Irish Students Forced To Sleep On The Streets Or Share Beds With Strangers As Rent Rises
Close up of lease agreement empty document with pen
Close up of lease agreement empty document with pen
scyther5 via Getty Images

The deepening housing crisis in Dublin is forcing students to commute across the country, share beds, sleep rough, or give up their dream of studying altogether.

Kevin Donoghue, deputy president of the Union of Students in Ireland said in the Irish Mirror: “The problem is countrywide but it’s particularly acute in Dublin and students are so desperate they’re not just paying through the nose to share rooms – they’re paying to share a bed with complete strangers."

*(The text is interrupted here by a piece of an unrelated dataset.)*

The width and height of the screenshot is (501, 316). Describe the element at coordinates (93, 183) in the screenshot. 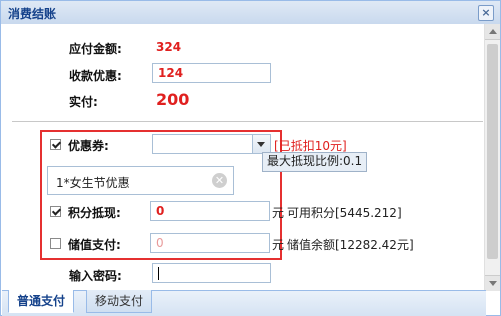

I see `coupon-tag-text: 1*女生节优惠` at that location.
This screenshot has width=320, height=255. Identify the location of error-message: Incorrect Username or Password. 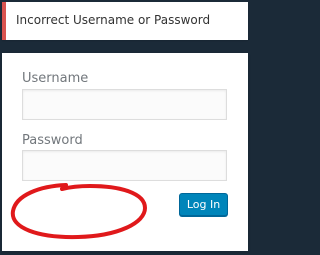
(114, 20).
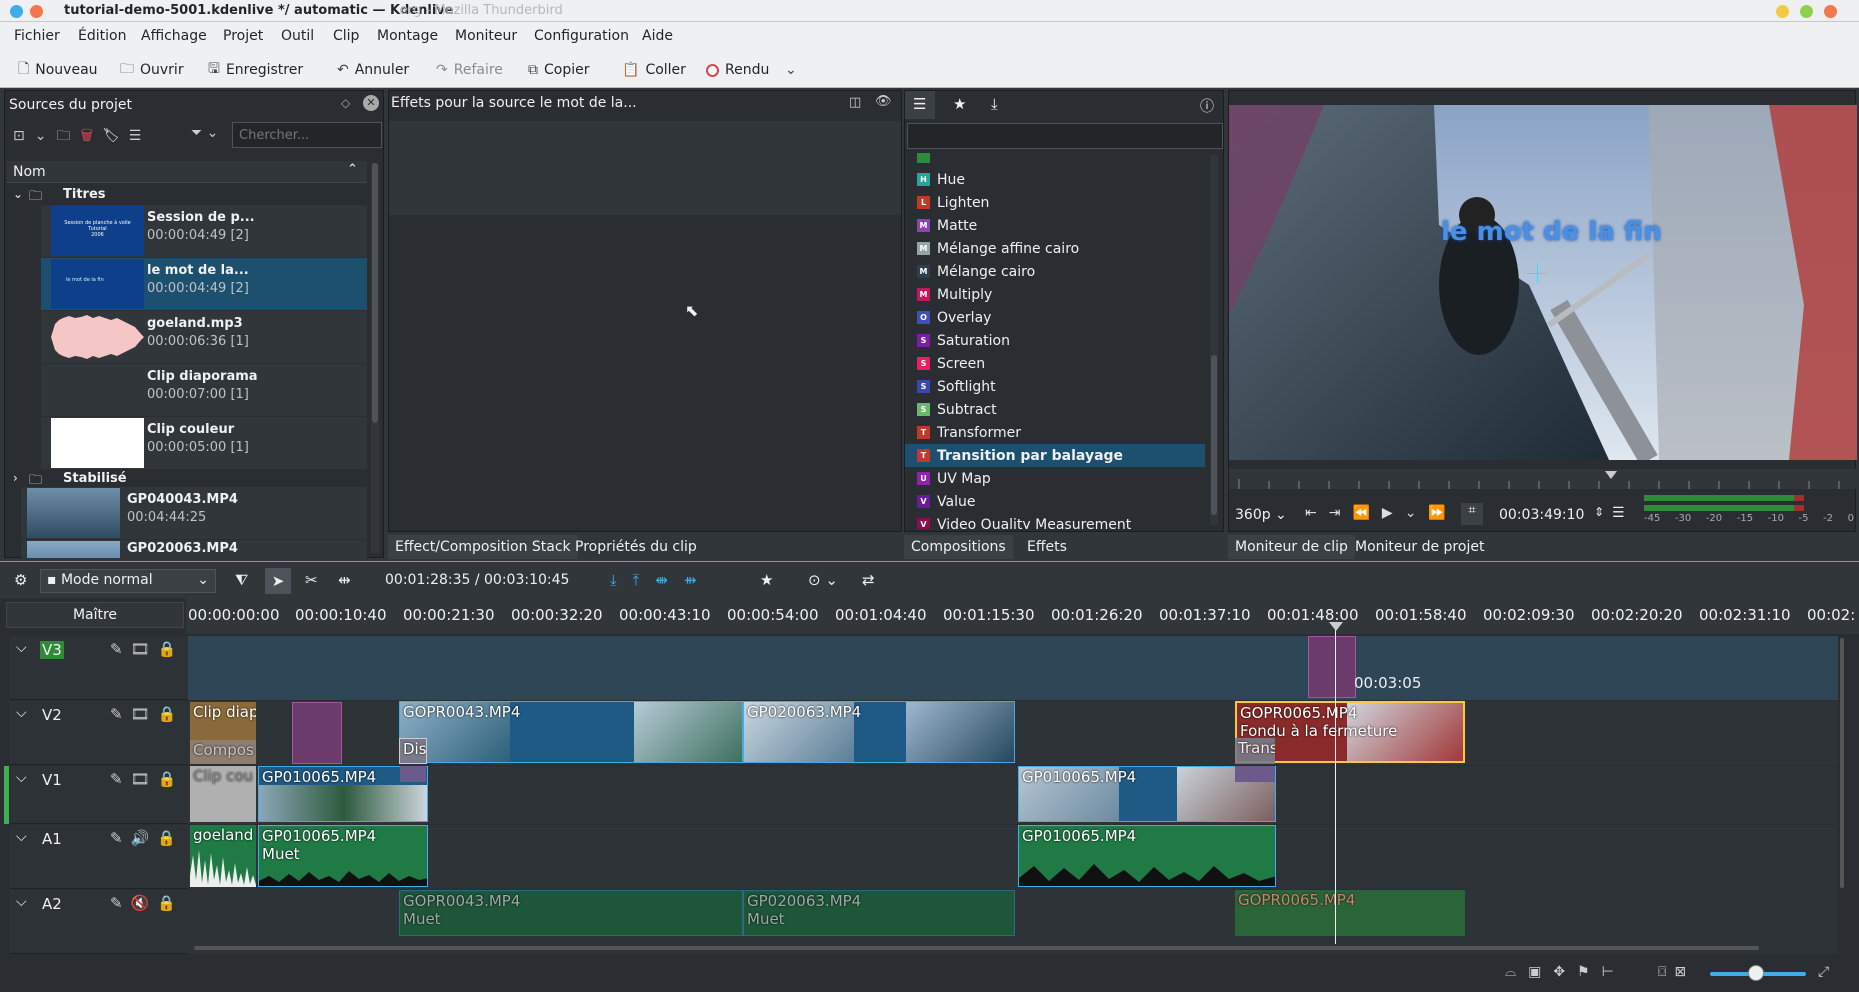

Other students have been forced to sleep in cars, or out on the streets, because of the enormous increases to rent in the capital. Even those who do manage to gain access to a property have had to do so blind, paying for properties they've never seen months in advance just so they will have a roof over their head in the coming year.

Meanwhile, some third year students are commuting from as far away as Clare and Galloway in order to finish their degrees, living at home to save themselves the cost of trying to find a home in Dublin.

According to the Irish Independent, the "Google effect" is to blame. As large firms move in and buy up territory in the city, so rent prices rise to account for the change in circumstance. In the area of Grand Canal Dock, south of the Liffey, rent prices soared by a massive 15pc in 2014 alone. A two-bedroom apartment at the Waterfront development, overlooking the Grand Canal, now costs €2,100 a month to rent, while a two-bedroom south-facing apartment at Hanover Dock is now available for rent at €2,350 a month. Work on the Gran Canal is still incomplete, and estimations say prices will only rise further when work concludes.

One of the many new luxury properties raising local rent and squeezing students out of the market

The effect on the students is evident in a statement from the Higher Education Authority, who admitted that this was the first time they had seen circumstances so extreme that students were forced to forego coming to college because they were unable to find a place to live.

Fianna Fail leader Michael Martin called on the Government to intervene on the students' behalf, and told the Independent: "It is very worrying that all of the progress in opening up access to higher education in the last decade, particularly for the working poor, is being derailed because of an entirely foreseeable accommodation crisis."

There are 165,000 full-time students in Ireland this year, and that figure is expected to rise to about 200,000 in the next 15 years. However, the situation has already reached "crisis point" and without government intervention there are fears that numbers of both applicants and dropouts will dramatically increase thanks to the housing crisis.